The unique signature of a star ingesting its surrounding planets and asteroids - a metal scar imprinted on the surface of a white dwarf star - has been found for the first time by a team including UCL researchers.
White dwarfs are glowing embers of stars that have burned through all their hydrogen fuel. Nearly all stars, including the Sun, will eventually become white dwarfs.
For the new study, published in The Astrophysical Journal Letters, the research team used the European Southern Observatory's Very Large Telescope (ESO's VLT) in Chile to observe a concentration of metals imprinted on the surface of the white dwarf WD 0816-310, an Earth-sized remnant of a star somewhat more massive than the Sun.
They concluded that the star's magnetic field funnelled metals on to its surface, creating the scar, a feature never seen before on a white dwarf star.
Lead author Dr Stefano Bagnulo (Honorary, Mullard Space Science Laboratory at UCL, and Armagh Observatory and Planetarium in Northern Ireland), said: "It is well known that some white dwarfs are cannibalising pieces of their planetary systems. Now we have discovered that the star's magnetic field plays a key role in this process, resulting in a scar on the white dwarf's surface."
Co-author Professor Jay Farihi (UCL Physics & Astronomy): "Our analysis demonstrates that this metal scar has been present on the star for much longer than predicted by any theory, and that the material is highly Earth-like in its composition. Altogether, we can deduce that the metals originate from a planetary fragment as large as or possibly larger than Vesta; around 500 kilometres across, it is the second-largest asteroid in the Solar System, and often referred to as a planetary embryo or proto-planet."
The observations provided clues to how the star got its metal scar. The team noticed that the strength of the metal detection changed as the star rotated, suggesting that the metals were concentrated on a specific area on the white dwarf's surface, rather than smoothly spread across it. They also found that these changes were synchronised with changes in the white dwarf's magnetic field, indicating that this metal scar was located on one of its magnetic poles. Together, these clues indicated that the magnetic field funnelled metals on to the star.

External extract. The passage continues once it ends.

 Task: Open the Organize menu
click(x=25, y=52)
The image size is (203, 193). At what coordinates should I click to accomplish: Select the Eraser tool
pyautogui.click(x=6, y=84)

Previously, astronomers have observed numerous white dwarfs polluted by metals that were scattered across the surface of the star. These are known to originate from disrupted planets or asteroids that veer too close to the star, following star-grazing orbits similar to those of comets in our Solar System.
YouTube Widget Placeholderhttps://www.youtube.com/watch?v=uQm-Q2FwQtw
Co-author Professor John Landstreet, of the University of Western Ontario, Canada, and the Armagh Observatory and Planetarium, said: "Surprisingly, the material was not evenly mixed over the surface of the star, as predicted by theory. Instead, this scar is a concentrated patch of planetary material, held in place by the same magnetic field that has guided the in-falling fragments. Nothing like this has been seen before."
To reach these conclusions, the team used a 'Swiss-army knife' instrument on the VLT called FORS2, which allowed them to detect the metal scar and connect it to the star's magnetic field.
Dr Bagnulo said: "ESO has the unique combination of capabilities needed to observe faint objects such as white dwarfs, and sensitively measure stellar magnetic fields."
In their study, the team also relied on archival data from the VLT's X-shooter instrument to confirm their findings.
Harnessing the power of observations like these, astronomers can reveal the bulk composition of exoplanets, planets orbiting other stars outside the Solar System. This unique study also shows how planetary systems can remain dynamically active, even after 'death'.